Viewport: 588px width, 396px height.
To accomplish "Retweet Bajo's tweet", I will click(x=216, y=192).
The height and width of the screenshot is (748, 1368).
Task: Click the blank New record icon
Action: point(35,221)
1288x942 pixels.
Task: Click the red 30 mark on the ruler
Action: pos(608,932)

☆ ☆ ☆

> **How to complete this task**
The job here is to write out all the entries again exactly.

> **Solution to this exercise**
Viewport: 588px width, 396px height.
To accomplish "Retweet Bajo's tweet", I will click(x=216, y=192).
The height and width of the screenshot is (748, 1368).
Task: Click the blank New record icon
Action: point(35,221)
1288x942 pixels.
Task: Click the red 30 mark on the ruler
Action: pos(608,932)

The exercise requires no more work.